Заложив руки за спину, он принялся расхаживать по фургончику, время от времени почесывая затылок в раздумьях. Признаваться, что он там, в столе, нашел, хозяин балагана, очевидно, больше не собирался.

– Любой другой на моем месте не стал бы играть в чужие игры и сразу же пресек бы все, но… на моем месте никого, кроме меня, нет. Моя пьеса… она невероятно важна. Важнее, чем балаган, чем куклы и шуты. Важнее, чем я сам. Я не могу все отменить. Не теперь, когда маятник запущен.

– Маятник?

– Это такая штуковина в часах. Качается все время. Так вот маятник запущен. И пьеса должна состояться, иначе… – Брекенбок замолчал, поняв, что едва не сказал лишнее.

– Вы знаете, что он затевает что-то ужасное, – сказала Сабрина. – Знаете ведь…

– Ужасное? – презрительно бросил Брекенбок. – Самое ужасное, что он мог бы вытворить, это споткнуться на лесенке у своего фургона и сломать себе шею. И из-за этого опоздать с выходом на сцену. Так я думал раньше… Но сейчас… «Ужасным» может быть что угодно, и это самое ужасное. И несмотря ни на что… Нет, я ничего не могу предпринять.

– Неужели вы просто сделаете вид, что ничего не происходит?

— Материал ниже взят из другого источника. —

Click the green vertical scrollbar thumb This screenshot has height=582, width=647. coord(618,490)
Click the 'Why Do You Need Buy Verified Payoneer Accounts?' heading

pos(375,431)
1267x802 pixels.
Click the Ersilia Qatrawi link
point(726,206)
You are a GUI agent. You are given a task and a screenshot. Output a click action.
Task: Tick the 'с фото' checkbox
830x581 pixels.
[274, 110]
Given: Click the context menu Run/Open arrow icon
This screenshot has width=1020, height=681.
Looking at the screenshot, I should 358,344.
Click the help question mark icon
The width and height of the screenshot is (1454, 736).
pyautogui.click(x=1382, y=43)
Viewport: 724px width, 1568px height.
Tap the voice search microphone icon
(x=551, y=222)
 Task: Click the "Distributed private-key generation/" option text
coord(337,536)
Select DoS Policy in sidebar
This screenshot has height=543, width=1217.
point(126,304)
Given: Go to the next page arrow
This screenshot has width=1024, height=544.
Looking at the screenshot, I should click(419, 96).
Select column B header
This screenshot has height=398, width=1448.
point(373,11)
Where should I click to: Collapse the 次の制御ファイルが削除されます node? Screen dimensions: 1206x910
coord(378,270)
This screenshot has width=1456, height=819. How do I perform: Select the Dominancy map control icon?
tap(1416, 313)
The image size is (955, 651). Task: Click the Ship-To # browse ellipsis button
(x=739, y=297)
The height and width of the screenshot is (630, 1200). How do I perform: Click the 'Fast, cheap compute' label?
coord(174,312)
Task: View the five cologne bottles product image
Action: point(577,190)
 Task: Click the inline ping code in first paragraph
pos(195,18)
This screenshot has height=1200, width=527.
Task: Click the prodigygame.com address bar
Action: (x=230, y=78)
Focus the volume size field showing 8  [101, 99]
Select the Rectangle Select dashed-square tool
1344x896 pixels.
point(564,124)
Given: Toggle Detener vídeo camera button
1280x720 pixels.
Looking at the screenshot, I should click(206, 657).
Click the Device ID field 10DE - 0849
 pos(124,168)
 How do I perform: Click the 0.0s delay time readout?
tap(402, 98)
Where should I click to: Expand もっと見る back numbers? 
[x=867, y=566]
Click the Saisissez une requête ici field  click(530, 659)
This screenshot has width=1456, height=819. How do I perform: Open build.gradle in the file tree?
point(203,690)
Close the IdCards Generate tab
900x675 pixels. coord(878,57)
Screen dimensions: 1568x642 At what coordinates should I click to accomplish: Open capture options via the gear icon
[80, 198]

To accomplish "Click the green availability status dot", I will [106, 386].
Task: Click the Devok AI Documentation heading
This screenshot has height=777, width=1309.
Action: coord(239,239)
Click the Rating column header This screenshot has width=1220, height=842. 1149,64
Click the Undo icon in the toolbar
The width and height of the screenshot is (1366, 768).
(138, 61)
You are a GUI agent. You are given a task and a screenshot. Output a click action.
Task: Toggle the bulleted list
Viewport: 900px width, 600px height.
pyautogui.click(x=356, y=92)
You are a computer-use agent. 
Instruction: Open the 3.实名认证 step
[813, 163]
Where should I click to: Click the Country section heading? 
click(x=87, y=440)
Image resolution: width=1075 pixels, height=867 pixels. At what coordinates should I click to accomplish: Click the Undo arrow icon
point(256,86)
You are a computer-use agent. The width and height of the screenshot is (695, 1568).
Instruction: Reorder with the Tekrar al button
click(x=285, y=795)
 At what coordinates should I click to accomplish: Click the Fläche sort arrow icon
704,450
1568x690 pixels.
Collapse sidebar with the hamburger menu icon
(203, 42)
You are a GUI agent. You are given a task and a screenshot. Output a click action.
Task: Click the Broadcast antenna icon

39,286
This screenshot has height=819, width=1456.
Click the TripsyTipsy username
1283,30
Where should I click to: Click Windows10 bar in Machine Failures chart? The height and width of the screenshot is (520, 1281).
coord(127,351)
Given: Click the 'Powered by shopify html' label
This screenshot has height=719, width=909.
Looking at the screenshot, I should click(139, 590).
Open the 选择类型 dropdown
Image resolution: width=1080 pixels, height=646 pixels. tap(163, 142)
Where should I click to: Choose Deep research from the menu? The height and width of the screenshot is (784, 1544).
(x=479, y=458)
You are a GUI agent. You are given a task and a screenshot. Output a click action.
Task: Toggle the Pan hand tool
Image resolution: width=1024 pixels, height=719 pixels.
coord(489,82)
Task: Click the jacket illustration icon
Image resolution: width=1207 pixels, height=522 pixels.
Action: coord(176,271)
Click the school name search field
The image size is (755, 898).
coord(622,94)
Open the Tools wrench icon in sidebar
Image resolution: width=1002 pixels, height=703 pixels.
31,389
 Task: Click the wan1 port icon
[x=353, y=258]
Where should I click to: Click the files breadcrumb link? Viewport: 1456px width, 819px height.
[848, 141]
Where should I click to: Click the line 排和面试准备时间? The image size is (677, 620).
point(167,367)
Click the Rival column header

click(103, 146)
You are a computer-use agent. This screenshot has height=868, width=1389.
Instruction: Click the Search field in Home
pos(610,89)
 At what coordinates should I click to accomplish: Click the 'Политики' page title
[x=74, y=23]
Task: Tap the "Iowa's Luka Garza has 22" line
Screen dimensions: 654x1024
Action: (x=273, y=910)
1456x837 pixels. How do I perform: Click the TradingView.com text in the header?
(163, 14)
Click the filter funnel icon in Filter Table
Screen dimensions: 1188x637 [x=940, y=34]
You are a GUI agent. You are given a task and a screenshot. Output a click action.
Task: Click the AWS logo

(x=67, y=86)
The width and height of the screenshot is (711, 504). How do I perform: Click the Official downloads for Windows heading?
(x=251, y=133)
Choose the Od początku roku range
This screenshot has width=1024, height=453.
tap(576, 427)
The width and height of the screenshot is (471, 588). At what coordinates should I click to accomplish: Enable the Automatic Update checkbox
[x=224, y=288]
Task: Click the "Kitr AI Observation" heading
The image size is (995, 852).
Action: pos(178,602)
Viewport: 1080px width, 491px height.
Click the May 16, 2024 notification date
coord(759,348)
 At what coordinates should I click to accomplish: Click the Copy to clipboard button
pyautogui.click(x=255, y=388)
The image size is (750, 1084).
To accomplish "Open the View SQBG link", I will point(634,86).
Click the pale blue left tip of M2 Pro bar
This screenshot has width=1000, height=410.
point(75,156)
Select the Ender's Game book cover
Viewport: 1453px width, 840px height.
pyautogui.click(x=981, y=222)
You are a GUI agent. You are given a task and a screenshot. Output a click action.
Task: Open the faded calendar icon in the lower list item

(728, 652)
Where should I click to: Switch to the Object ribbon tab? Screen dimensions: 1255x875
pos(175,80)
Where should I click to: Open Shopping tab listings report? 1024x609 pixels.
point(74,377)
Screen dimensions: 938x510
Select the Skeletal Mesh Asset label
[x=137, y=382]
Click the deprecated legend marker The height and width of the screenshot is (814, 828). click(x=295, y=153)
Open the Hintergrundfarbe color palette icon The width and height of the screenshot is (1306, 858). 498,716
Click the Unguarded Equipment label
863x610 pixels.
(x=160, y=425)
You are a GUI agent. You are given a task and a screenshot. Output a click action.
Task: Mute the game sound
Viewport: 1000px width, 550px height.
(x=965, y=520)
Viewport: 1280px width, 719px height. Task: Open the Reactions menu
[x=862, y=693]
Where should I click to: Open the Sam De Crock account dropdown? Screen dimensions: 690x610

Кукла вспомнила полицейского констебля, который никак не отреагировал на крики из мешка. Вспомнила мистера Баллуни, который никак не отреагировал на убийство Джейкоба, произошедшее у него на глазах. И вот это повторялось… как же так вышло, что Гуффин окружил себя сплошь безвольными и безразличными личностями? Он сделал это специально? Чтобы вытворять все, что вздумается, и никто не мог ему помешать?